Speed and performance: Integrally geared centrifugal compressors use a gearbox to increase the speed from the driver to the impeller(s). The pinion shaft in the gearbox can be sped up to 42,000 rotations per minute (rpm) to match the optimal impeller geometry. A variable speed drive system facilitates a wider range of operating conditions to deliver the necessary flow and pressure.

Flow and pressure capacities: Like many other applications, low-flow and high-head capabilities are important when it comes to making e-methanol. The compressor casings used in this application have a max capacity of 18,000 cubic meters per hour (m3/hr) and a design pressure up to 350 bar.

Efficiency: When it comes to operational expense (opex), efficiency is paramount. The compressors used for this application feature open-type impellers and aero-end static and rotating parts that were designed using computational fluid dynamics (CFD) tuned to the specific conditions at the site.

Hydrogen purity: These compressors use dry gas seals that provide contamination-free compression, meaning the gas exits the compressor as pure as it enters. The oil lubricating the gearbox internals is kept away from the process gas by an inert gas purged separation seal. All the sealing elements prevent ingress of external gas or liquid into the compression cavity.

Small footprint: Compressor skids can be large for multistage compressors. The unit selected for this project was a single stage, integrally geared compressor that could deliver the required processing power in a smaller footprint, which saved space in the processing area and reduced weight and vibration (compared to a multi-stage or reciprocating alternative).

Simple maintenance: The architecture of integrally geared compressors allows access to impellers and dry gas seals without removing the gearbox components. The bearings can be accessed without disturbing the process piping or the aero-end components. The high-speed shaft components can be replaced/reassembled without lifting devices and without the need for heating, shimming or rebalancing, which simplifies maintenance.

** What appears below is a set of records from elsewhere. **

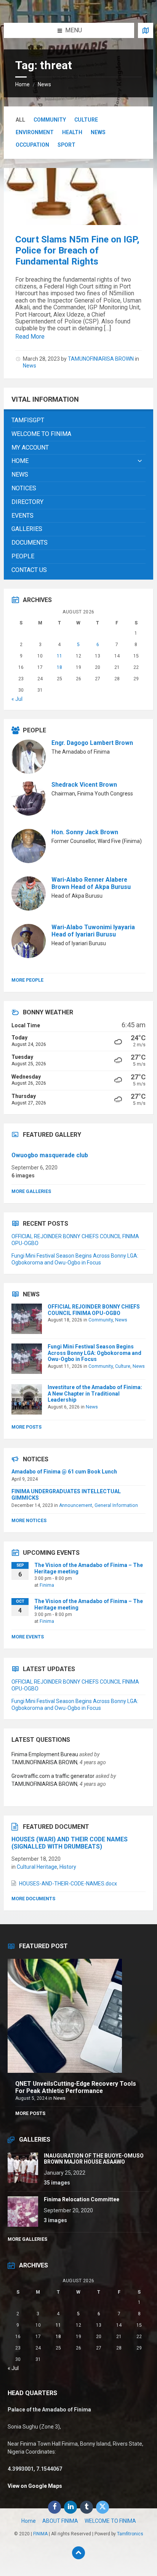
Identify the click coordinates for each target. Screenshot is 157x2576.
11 (59, 656)
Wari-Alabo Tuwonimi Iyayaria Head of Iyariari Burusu (93, 931)
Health (72, 132)
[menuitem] (78, 420)
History (67, 1867)
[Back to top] (78, 2552)
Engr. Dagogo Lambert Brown (92, 742)
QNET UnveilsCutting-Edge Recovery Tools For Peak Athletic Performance (75, 2087)
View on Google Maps (35, 2486)
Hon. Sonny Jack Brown (84, 832)
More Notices (28, 1520)
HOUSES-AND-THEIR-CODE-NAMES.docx (68, 1884)
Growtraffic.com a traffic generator (53, 1776)
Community (50, 120)
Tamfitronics (130, 2533)
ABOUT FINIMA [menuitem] (60, 2521)
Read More (30, 336)
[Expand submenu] (140, 461)
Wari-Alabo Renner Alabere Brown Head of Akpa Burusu (91, 883)
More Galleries (31, 1191)
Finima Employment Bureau (44, 1754)
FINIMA (40, 2533)
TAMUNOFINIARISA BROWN (101, 359)
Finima (47, 1585)
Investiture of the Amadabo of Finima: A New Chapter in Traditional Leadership (95, 1393)
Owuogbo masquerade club (49, 1155)
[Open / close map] (145, 30)
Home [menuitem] (28, 2521)
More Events (27, 1637)
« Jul (16, 699)
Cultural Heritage (37, 1867)
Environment (35, 132)
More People (27, 980)
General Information (116, 1505)
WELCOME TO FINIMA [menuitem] (110, 2521)
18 (59, 667)
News (44, 84)
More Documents (33, 1898)
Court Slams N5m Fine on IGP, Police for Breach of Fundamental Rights (77, 250)
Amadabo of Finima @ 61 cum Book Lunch (64, 1472)
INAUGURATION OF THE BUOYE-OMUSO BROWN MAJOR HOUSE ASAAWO (94, 2159)
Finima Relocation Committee (81, 2199)
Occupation (32, 145)
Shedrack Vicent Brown (84, 784)
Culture (86, 120)
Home (22, 84)
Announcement (75, 1505)
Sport (66, 145)
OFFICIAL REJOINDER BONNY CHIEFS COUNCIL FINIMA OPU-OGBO (94, 1310)
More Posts (26, 1427)
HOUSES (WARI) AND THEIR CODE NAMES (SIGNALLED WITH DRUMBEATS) (69, 1843)
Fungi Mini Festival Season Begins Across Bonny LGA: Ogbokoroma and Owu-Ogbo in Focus (94, 1352)
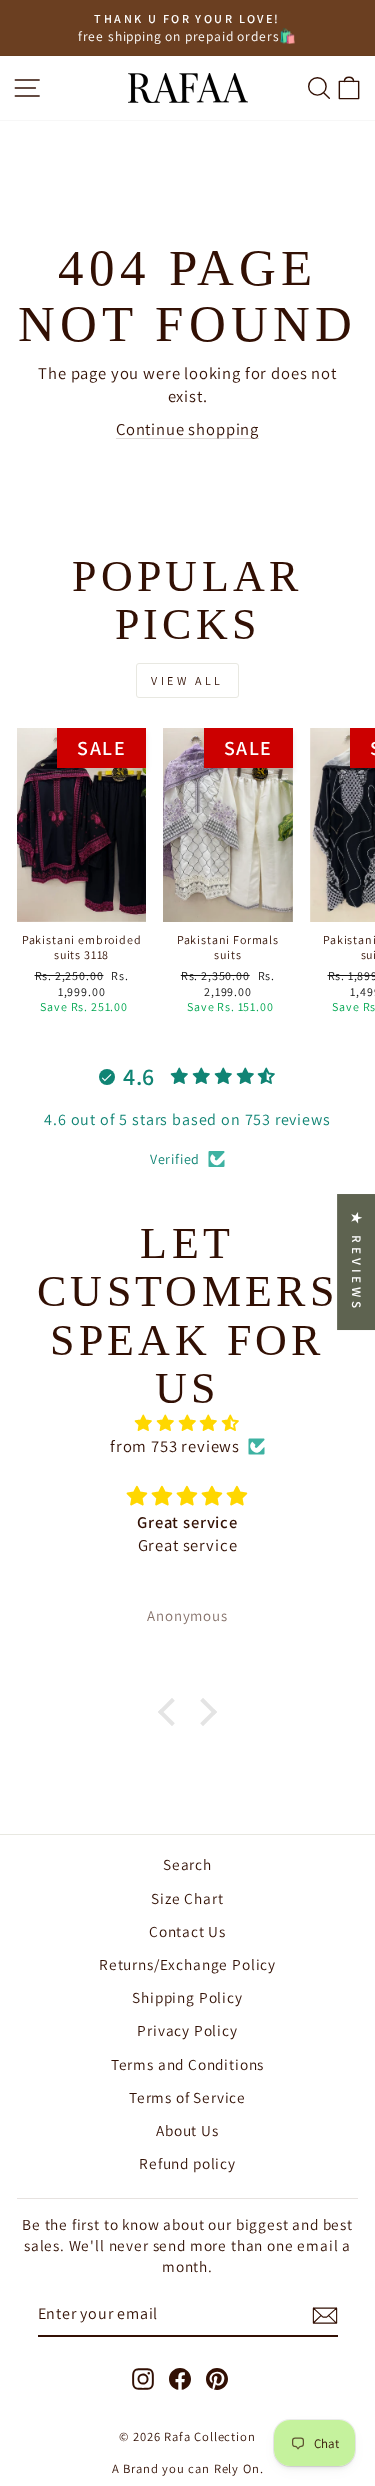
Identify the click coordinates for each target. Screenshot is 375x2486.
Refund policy (187, 2163)
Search (187, 1864)
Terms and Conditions (188, 2064)
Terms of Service (187, 2097)
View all (187, 680)
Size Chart (187, 1898)
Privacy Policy (187, 2030)
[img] (187, 1423)
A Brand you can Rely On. (188, 2468)
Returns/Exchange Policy (187, 1964)
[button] (172, 1712)
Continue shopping (187, 429)
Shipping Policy (187, 1997)
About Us (187, 2130)
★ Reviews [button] (356, 1262)
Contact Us (187, 1931)
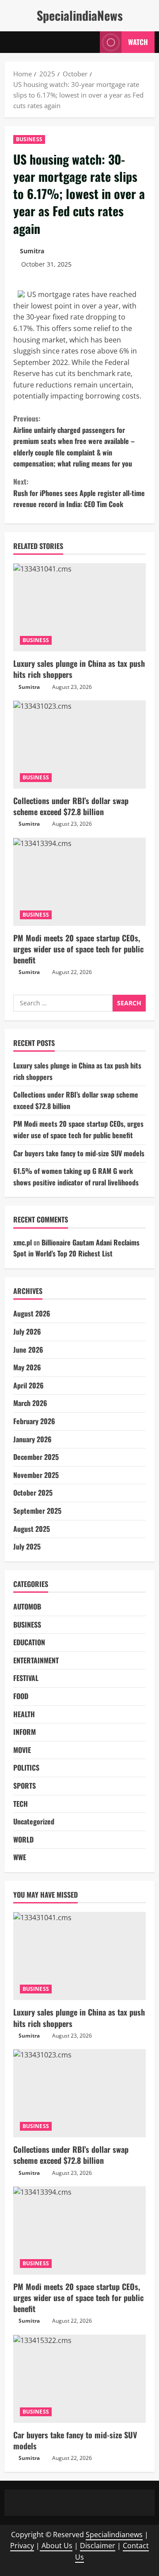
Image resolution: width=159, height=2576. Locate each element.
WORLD (23, 1839)
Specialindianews (114, 2534)
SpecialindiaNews (80, 15)
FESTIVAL (25, 1678)
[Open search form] (88, 42)
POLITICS (26, 1767)
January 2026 (32, 1439)
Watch (138, 42)
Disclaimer (97, 2545)
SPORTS (24, 1785)
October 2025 (33, 1492)
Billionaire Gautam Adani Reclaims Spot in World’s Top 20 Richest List (76, 1248)
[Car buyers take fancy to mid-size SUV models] (79, 2379)
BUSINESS (29, 139)
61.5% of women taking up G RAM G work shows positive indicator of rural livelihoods (76, 1177)
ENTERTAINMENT (36, 1660)
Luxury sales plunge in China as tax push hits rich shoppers (79, 669)
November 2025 (36, 1475)
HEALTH (24, 1714)
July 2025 (27, 1546)
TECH (20, 1803)
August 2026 (31, 1313)
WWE (19, 1857)
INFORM (24, 1731)
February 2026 (34, 1421)
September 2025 (37, 1510)
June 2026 (28, 1349)
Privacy (22, 2545)
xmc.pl (22, 1242)
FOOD (20, 1696)
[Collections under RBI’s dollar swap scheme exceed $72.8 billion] (79, 744)
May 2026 (27, 1367)
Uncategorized (33, 1821)
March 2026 (30, 1403)
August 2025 (31, 1528)
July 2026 (27, 1331)
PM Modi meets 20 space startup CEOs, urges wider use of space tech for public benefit (78, 949)
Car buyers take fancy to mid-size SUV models (78, 1153)
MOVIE (22, 1750)
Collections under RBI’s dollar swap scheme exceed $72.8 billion (71, 806)
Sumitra (32, 251)
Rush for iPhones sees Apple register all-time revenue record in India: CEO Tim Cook (79, 492)
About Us (56, 2545)
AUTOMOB (27, 1606)
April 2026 (28, 1385)
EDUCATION (29, 1642)
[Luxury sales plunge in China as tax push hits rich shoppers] (79, 607)
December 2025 (36, 1457)
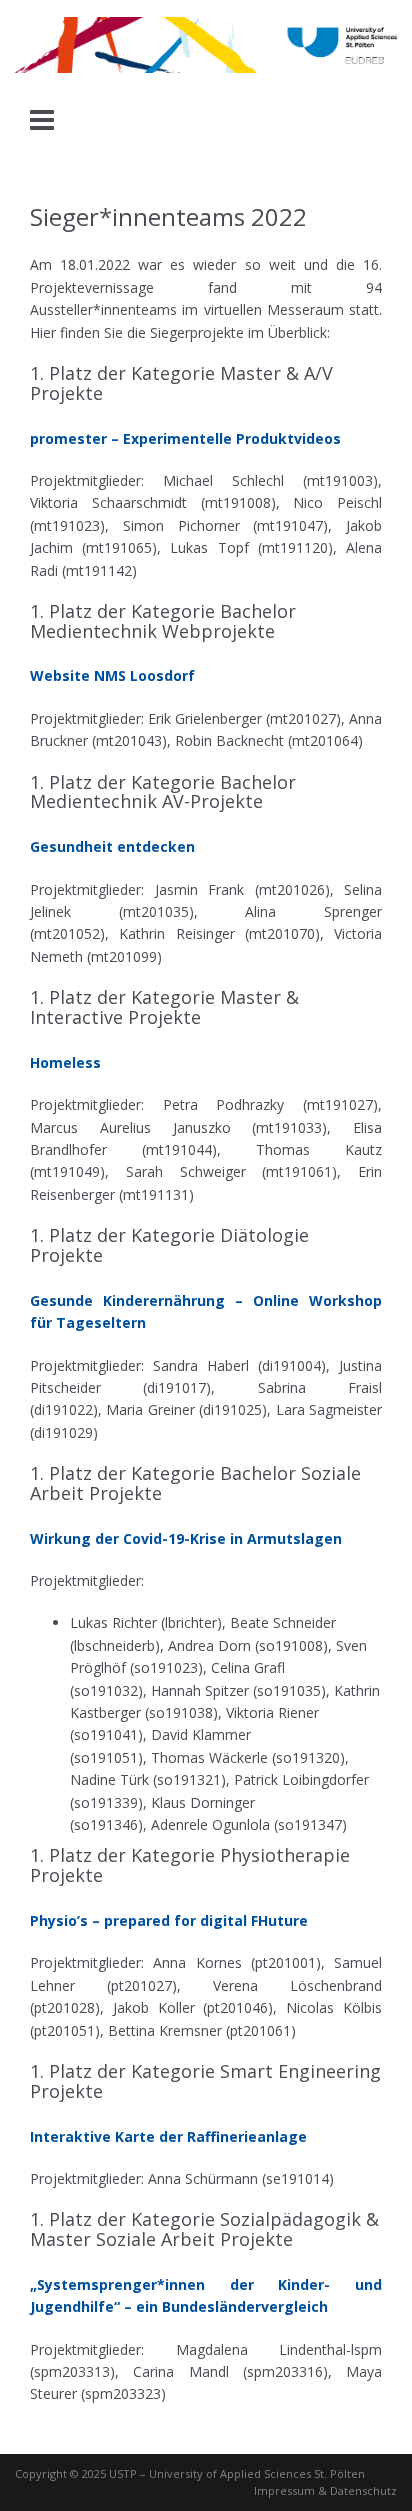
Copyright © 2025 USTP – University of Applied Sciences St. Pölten (190, 2473)
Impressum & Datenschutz (325, 2490)
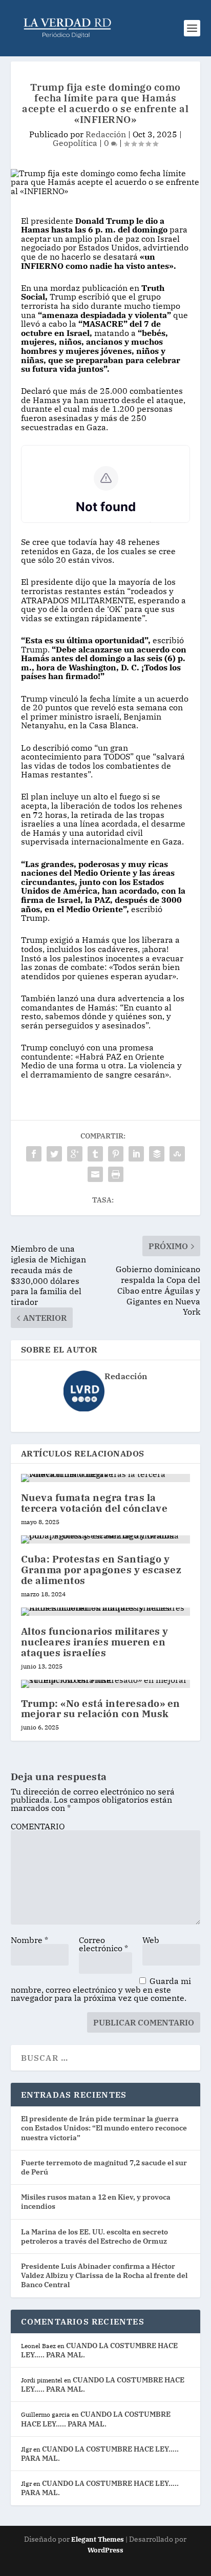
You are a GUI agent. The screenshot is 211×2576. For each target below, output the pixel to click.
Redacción (106, 134)
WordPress (105, 2550)
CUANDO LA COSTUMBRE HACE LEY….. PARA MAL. (96, 2419)
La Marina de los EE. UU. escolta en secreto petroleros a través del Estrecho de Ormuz (94, 2236)
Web (150, 1940)
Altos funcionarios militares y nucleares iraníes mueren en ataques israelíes (94, 1642)
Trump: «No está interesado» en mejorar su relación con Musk (100, 1708)
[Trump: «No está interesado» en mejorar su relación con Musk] (106, 1684)
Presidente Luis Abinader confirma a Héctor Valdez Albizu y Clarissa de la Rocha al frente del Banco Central (104, 2275)
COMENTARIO (38, 1826)
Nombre (29, 1940)
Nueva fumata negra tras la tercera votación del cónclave (94, 1502)
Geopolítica (75, 143)
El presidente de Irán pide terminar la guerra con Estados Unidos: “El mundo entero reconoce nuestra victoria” (104, 2128)
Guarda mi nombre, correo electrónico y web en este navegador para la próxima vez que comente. (101, 1989)
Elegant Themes (97, 2539)
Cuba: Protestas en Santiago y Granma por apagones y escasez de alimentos (101, 1570)
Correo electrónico (103, 1944)
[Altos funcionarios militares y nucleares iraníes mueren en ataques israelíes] (106, 1612)
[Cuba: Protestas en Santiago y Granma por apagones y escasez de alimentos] (106, 1539)
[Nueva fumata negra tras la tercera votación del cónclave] (106, 1478)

Reliability/uptime: This application requires multiple catalyst reaction modes (activation, flushing, etc.) which require different gas composition within a range of megawatts (MW) from 2 to 29 mass in grams of one mole (g/mol), mixing H2, nitrogen, O2 and CO2. The compressors used in this project can provide an uninterrupted service range between three and seven years, delivering the uptime needed to produce e-methanol without requiring a spare/standby compressor.

OEM experience: There are thousands of centrifugal compressors deployed in refineries, petrochemical plants and power generation facilities. These machines have been safely handling H2 and CO2 for decades. This experience has been codified in recognized norms, including some of today’s American Petroleum Institute (API) standards. It also helps to guide aftermarket services when it comes to spare parts, rerates and predictive maintenance.

Total life cycle costs: The predictable profit margins associated with traditional fuels have yet to be established for today’s new energy solutions. Because of this, everyone in the new energy space is mindful of capital expenditure (capex). Lower installation costs, high efficiency, three to five years of uninterrupted service and streamlined maintenance are all requirements for equipment used in delivering competitive greener products.

Today, everyone in every industry seeks ways to reduce their carbon footprint. There are more than 60,000 commercial vessels roaming the oceans, accounting for almost 5% of global greenhouse emissions annually. One of the primary goals of the International Maritime Organization is to cut the shipping industry’s greenhouse gas emissions in half by 2050 (compared to 2008 levels). Replacing traditional bunker fuel with greener alternatives, such as e-methanol, is a key step for this energy transformation.

All of the players involved in this ecosystem—shippers, ship builders, energy producers and the equipment manufacturers that support these players—are all collaborating in new and exciting ways to create a value chain that will scale green fuel production exponentially in the years ahead.